第一章 夏と冬
第1話
「あなたが、高野宮家の息子の高野宮洋一ね。早速だけどあなたには転校してもらうわ」
突然言われたことに、頭が追いつかなかった。転校?なぜそうなるのかが不思議でしょうがない。でもまずはこの女生徒をどうにかしなければ。
「自己紹介もせずに失礼なやつだな」
「あら、それは失礼したわね。私は―――」
「おそーーーい!!!」
途端、元気な叫びが廊下に響き渡る。どうやら琴花がしびれを切らして飛び出してきたようだ。
「もう!遅すぎだよ洋一くん!何時間待たされたと思っ…て―――」
瞬間、琴花の動きがフリーズした。
「え、この人…誰?」
黒髪の女生徒は嘲笑するようにニヤつかせて言った。
「あら、可愛いカノジョさんね」
「か、カノジョじゃないですけど!だいたいなんであなたは洋一くんと一緒にいるんですか!?」
琴花は落ち着きがなく、なんだか焦っているようだった。女生徒は変わらず冷静としていて、氷のような視線を俺に送り続けていた。
「落ち着けって。俺もよく分からないんだ。」
「落ち着いてなんか居られないよー!」
騒ぐ琴花と困惑する俺を尻目に、女生徒はゆっくりこちらに視線を変え、話し始めた。
「あなた達本当に仲がいいわね。あら、そういえば紹介がまだだったわね。私は
「「っ!!」」
こいつが父さんの言ってた許嫁か?父さんのあれがどうやら所謂フラグになっていたらしい。横を見ると、琴花まで固まっており、どうやら震えていた。
「……」
「…琴花?」
そして、何やら覚悟を決めたような表情に変わり、俺に、ニコッと微笑んで話しかけた。
「あ、あー、私、用事を思い出したんだった!…じ、じゃあね洋一くん」
「ちょ、琴花!?」
そう言うと、琴花はどこかへ走り去って行った。後で授業終わりにでも理由を聞いてみよう。

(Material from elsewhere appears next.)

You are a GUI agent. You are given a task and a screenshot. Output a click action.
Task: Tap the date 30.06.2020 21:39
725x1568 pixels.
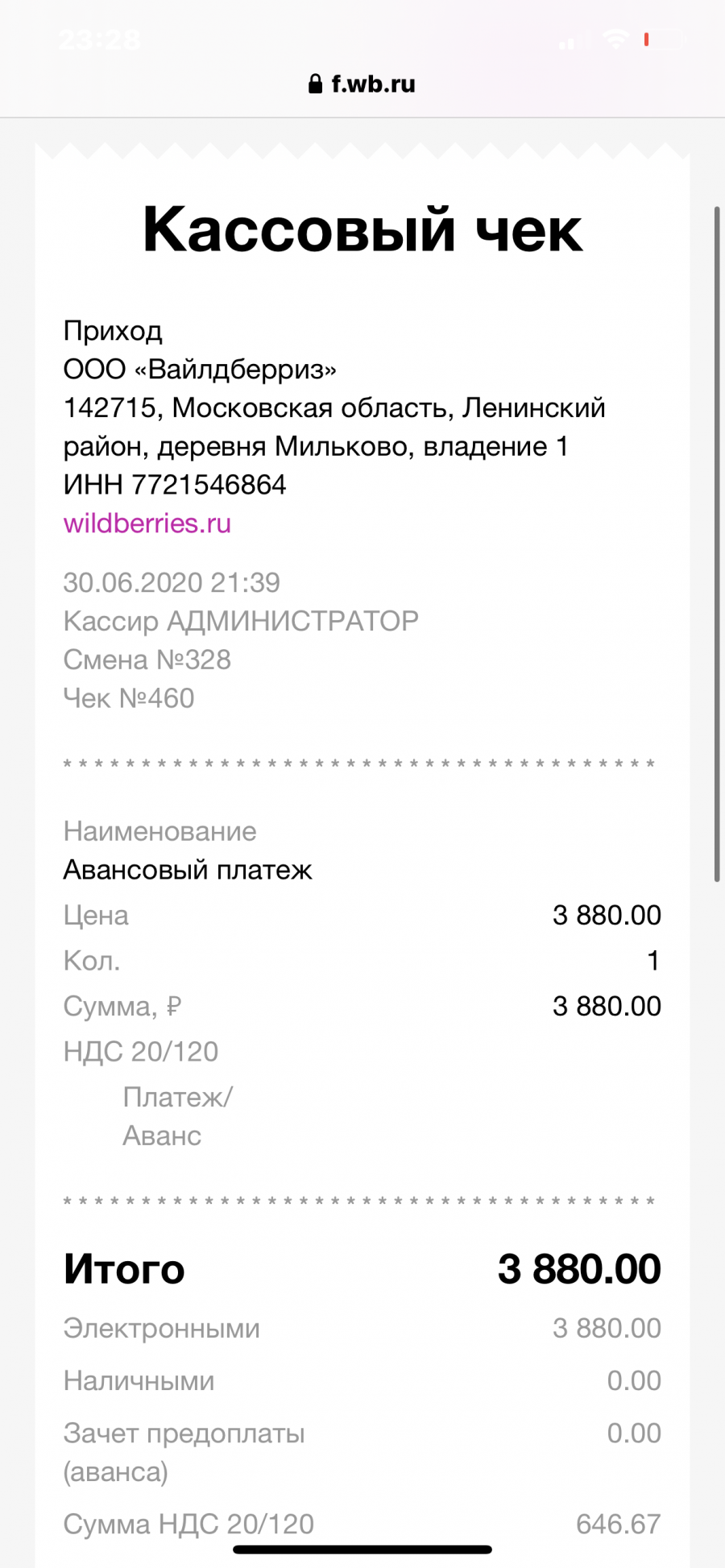tap(172, 582)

氷那は琴花が走り去って行ったあと、構わず話を続けた。
「行ってしまったわね。まあいいわ、それより早く行きましょ」
そう言って氷那は俺の手を引いて玄関へ行こうとする。このまま連れていかれるのか、俺は。
「君たち、もうすぐ昼休みが終わるのに、玄関の前で何をしているんだい?先生にチクっちゃうよ?」
ヒーローが、現れた。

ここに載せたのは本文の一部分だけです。